Every line below that mentions the word "will" should be copied out.

Supplied material:

■ ■ ■ ■ ■ ■ ■

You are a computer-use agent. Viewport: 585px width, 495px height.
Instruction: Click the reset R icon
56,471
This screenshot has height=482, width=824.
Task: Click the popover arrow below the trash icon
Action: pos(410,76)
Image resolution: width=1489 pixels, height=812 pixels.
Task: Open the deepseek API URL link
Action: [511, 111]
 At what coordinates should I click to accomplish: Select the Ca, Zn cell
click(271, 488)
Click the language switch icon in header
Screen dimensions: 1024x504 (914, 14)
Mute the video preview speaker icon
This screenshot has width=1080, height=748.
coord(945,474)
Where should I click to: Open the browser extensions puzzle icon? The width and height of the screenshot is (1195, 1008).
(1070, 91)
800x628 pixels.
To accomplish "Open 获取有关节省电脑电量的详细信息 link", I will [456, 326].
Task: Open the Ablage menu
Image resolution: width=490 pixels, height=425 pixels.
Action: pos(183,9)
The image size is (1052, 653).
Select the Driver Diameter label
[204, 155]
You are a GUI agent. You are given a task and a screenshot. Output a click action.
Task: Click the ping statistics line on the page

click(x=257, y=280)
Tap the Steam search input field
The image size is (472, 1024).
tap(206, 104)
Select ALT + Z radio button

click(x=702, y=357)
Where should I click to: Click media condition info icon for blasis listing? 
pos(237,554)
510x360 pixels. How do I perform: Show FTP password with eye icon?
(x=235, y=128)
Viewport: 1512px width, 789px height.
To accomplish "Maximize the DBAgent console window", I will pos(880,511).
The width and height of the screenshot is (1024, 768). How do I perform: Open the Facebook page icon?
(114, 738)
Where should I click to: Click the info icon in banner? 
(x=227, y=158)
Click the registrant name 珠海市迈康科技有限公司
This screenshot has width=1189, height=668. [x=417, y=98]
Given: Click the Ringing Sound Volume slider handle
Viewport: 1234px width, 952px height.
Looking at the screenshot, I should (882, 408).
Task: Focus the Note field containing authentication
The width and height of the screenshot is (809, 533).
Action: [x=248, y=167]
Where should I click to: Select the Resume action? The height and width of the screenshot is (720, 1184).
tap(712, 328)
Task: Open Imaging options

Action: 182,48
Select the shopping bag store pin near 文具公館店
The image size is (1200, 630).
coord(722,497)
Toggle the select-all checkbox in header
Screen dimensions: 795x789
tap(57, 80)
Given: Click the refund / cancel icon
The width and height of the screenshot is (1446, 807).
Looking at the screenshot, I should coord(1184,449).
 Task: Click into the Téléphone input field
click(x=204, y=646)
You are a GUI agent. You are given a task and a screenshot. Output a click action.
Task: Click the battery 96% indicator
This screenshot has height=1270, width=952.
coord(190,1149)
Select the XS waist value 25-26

■ ■ ■ ■ ■ ■ ■

Finished task:
To accomplish "Open 获取有关节省电脑电量的详细信息 link", I will [456, 326].
To accomplish "Maximize the DBAgent console window", I will pos(880,511).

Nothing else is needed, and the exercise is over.